At high altitudes, pemmican making can be challenging due to lower air pressure and humidity, which can affect the melting point and texture of the final product. This may require adjustments to the recipe, cooking temperature, and cooling time.

When making pemmican at high altitudes, it’s essential to consider the lower air pressure and humidity. Typically, above 5,000 feet (1,524 meters), you may need to adjust the cooking temperature or time to prevent overheating the mixture. For example, at 8,000 feet (2,438 meters), you might need to reduce the cooking temperature by 5-10°F (3-6°C) to prevent burning.

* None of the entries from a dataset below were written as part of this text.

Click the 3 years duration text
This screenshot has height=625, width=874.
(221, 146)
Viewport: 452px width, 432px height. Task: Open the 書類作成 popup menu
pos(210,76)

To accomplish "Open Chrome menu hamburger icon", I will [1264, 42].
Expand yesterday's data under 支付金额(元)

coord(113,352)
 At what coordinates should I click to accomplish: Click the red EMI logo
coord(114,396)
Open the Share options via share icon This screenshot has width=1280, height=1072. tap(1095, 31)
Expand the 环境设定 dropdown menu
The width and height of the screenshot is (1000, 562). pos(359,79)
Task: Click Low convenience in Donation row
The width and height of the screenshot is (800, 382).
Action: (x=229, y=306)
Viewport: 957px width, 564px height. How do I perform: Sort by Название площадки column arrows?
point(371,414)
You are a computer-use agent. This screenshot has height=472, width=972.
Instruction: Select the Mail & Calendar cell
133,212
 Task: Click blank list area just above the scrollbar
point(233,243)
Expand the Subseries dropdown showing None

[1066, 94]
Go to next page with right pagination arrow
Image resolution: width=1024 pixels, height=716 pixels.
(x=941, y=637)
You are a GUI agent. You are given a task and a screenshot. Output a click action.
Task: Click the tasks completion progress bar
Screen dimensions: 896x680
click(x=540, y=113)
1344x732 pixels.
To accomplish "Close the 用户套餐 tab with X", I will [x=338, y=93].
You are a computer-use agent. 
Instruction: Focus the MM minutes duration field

Adjusting Pemmican Recipe for High Altitude

To ensure a stable and palatable final product, you may need to adjust the recipe by increasing the amount of solid fats, such as beef tallow or coconut oil, to compensate for the lower melting point at high altitudes. A general guideline is to add 10-20% more solid fat to the recipe when making pemmican above 7,000 feet (2,134 meters). Additionally, you may need to add more powdered milk or other drying agents to maintain the desired texture and consistency.

Cooling and Storage at High Altitude

After cooking and mixing the pemmican, it’s crucial to cool it rapidly to prevent the growth of bacteria and mold. At high altitudes, the air is often drier, which can lead to faster spoilage. To combat this, you can use a combination of rapid cooling, such as placing the mixture in a shallow pan or tray, and proper storage, such as airtight containers or vacuum-sealed bags, to maintain the quality and shelf life of the pemmican.